Abdullahi denies beating his daughter, and says he is no longer angry with her. He insists he is happy that she has found a place where she can get the education she craves. Yet he gets visibly upset, the tendons in his neck standing out, as he describes the financial problem she has left him.
Maimuna's former husband is demanding back his money, but Abdullahi has spent it on land.
And Saidu already has land - what he wants is cash, so he can look for another bride. Abdullahi does not know where he will find it.
Asked if he will treat his five younger daughters differently, he is ambivalent. The eyes in his chiseled face narrow, and he looks down at the ground.

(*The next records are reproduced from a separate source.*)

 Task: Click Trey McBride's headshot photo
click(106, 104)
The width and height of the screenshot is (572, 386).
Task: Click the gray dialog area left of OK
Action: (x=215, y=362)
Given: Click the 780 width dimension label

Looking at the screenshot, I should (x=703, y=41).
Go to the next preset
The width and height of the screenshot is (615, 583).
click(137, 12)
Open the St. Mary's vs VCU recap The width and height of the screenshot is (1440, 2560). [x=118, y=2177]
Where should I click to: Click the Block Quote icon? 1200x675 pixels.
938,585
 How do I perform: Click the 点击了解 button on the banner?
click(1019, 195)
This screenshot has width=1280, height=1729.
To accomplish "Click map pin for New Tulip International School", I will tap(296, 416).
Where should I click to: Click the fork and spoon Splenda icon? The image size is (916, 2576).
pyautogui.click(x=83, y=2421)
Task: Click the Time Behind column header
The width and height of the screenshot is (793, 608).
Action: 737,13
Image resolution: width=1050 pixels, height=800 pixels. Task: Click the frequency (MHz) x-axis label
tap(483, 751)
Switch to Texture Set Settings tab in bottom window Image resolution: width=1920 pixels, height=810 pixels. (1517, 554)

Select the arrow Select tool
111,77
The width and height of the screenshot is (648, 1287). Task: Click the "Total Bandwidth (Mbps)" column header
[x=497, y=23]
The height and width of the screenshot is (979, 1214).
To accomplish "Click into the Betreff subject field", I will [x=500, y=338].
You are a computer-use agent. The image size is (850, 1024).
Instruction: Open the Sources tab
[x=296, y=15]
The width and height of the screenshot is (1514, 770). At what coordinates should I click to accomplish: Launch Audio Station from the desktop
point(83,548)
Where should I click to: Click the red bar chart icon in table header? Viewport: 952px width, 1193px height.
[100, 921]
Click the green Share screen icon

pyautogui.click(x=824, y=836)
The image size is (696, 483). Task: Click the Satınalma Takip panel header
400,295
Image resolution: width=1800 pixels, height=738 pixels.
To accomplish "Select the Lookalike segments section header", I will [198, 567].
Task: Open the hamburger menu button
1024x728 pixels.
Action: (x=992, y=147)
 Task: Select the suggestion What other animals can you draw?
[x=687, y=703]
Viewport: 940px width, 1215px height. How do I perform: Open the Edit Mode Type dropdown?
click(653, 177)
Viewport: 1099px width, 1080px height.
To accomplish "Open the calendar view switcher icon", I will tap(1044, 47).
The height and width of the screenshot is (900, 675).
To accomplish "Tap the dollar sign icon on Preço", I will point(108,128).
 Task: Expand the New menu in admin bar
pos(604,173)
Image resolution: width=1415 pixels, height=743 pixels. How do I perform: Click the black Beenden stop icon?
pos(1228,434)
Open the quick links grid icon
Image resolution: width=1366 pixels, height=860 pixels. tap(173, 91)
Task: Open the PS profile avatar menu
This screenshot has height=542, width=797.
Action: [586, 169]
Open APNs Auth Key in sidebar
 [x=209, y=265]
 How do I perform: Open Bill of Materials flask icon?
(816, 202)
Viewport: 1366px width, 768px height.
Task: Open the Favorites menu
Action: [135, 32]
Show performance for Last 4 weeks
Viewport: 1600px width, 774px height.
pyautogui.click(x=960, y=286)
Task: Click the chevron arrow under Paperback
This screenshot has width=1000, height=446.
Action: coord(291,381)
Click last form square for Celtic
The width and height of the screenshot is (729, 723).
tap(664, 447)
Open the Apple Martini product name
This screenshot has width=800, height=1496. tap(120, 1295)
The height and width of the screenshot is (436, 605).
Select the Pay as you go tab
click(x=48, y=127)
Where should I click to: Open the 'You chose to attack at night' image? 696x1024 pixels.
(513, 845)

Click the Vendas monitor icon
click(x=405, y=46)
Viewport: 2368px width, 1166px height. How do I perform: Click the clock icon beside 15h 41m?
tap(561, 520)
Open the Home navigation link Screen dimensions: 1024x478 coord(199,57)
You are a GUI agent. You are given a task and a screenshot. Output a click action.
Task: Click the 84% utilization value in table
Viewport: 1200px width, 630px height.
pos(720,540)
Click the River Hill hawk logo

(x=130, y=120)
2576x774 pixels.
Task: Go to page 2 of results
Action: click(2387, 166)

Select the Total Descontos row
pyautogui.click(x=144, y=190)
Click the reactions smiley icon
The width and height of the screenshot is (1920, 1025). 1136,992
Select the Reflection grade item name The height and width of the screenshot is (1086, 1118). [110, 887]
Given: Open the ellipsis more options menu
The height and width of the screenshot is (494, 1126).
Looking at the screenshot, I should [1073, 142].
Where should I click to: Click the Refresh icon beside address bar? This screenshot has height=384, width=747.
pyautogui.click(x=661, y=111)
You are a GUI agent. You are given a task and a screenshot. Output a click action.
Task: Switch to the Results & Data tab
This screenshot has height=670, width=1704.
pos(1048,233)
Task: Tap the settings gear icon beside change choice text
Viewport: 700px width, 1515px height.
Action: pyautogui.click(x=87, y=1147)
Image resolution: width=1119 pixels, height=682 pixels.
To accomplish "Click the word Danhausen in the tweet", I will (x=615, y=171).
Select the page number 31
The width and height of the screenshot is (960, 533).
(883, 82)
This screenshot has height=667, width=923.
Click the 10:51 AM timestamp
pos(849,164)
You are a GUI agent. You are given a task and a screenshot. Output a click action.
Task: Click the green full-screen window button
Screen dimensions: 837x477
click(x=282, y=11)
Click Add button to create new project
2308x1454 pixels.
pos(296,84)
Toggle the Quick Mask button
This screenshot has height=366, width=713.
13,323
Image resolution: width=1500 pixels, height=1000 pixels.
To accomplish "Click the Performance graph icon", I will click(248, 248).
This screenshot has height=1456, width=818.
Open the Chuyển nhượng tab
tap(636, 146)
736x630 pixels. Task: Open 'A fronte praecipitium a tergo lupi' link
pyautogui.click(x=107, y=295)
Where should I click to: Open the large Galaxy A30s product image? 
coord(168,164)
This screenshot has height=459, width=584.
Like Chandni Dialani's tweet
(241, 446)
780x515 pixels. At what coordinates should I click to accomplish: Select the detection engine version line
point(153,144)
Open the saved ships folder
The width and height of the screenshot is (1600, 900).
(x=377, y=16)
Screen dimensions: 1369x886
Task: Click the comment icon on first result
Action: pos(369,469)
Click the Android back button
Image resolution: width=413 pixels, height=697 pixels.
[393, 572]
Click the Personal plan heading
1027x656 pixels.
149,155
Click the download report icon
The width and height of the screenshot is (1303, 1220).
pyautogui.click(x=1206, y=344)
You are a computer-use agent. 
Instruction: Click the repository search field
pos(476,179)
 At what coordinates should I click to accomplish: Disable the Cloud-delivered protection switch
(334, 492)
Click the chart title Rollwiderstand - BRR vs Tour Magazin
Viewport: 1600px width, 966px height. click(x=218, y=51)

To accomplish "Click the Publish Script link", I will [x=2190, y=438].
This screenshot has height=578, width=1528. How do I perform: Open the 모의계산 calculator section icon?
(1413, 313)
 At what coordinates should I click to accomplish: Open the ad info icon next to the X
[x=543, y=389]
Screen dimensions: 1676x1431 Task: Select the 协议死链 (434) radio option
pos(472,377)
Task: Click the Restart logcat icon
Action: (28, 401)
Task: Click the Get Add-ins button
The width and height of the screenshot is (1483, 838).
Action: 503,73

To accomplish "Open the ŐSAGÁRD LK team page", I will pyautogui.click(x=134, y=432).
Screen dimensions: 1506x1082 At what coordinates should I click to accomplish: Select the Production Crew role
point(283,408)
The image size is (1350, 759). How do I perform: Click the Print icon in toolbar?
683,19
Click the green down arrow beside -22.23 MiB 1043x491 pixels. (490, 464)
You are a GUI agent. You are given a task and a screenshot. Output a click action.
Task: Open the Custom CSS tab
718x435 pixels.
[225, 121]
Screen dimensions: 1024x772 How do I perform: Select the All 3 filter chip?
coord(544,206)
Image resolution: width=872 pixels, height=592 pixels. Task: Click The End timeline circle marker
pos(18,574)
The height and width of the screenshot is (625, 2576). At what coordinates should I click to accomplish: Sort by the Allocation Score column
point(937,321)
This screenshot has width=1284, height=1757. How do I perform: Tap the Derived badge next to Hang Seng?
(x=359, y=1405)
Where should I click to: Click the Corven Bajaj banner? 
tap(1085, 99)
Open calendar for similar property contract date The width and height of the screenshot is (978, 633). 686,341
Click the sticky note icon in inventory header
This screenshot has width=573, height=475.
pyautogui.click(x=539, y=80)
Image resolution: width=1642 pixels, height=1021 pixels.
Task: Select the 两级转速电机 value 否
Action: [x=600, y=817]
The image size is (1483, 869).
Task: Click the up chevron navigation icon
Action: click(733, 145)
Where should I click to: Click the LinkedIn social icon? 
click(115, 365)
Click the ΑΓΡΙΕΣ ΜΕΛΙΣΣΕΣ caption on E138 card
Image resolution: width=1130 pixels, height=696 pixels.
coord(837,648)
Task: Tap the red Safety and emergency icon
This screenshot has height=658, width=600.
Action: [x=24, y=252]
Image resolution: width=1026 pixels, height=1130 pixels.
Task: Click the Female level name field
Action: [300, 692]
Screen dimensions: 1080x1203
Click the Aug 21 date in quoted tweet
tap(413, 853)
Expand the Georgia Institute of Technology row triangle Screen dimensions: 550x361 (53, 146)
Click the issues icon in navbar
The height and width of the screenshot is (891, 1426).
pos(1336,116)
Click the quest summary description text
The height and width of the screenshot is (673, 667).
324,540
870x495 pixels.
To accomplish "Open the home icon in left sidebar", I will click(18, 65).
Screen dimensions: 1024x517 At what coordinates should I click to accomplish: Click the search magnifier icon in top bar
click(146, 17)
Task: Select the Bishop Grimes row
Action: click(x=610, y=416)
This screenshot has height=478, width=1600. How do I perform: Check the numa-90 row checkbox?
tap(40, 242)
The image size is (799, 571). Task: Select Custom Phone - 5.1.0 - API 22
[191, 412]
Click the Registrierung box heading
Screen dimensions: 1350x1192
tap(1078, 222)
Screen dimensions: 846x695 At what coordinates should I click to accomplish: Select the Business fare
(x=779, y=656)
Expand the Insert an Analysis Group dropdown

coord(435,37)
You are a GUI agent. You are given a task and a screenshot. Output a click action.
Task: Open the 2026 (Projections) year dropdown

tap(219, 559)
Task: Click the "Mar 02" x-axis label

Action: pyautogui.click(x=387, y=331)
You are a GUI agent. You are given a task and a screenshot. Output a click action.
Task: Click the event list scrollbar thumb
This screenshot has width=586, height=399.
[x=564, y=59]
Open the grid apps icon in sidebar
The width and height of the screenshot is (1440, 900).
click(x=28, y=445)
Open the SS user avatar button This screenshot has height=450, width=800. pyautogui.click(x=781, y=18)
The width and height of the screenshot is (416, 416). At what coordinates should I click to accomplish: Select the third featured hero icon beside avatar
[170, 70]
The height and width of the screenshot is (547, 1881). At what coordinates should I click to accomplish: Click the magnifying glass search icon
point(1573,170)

'I would allow my daughters to go to school if I had the money. I have seen what happens, otherwise. But my reason is poverty, always financial problems. What can I do but give them out in marriage?'
Saidu, in the meantime, says he no longer cares for Maimuna and will move ahead with his life. He said:
'This time I will marry a girl of 12, so that she will do what I want to do. Because if you marry a girl who is older, then she will not listen to you.'
As he speaks, his eyes slide to the porch where Maimuna's 10-year-old sister, Hafsat, is cuddling a neighbor's baby. A sly smile curls his lips.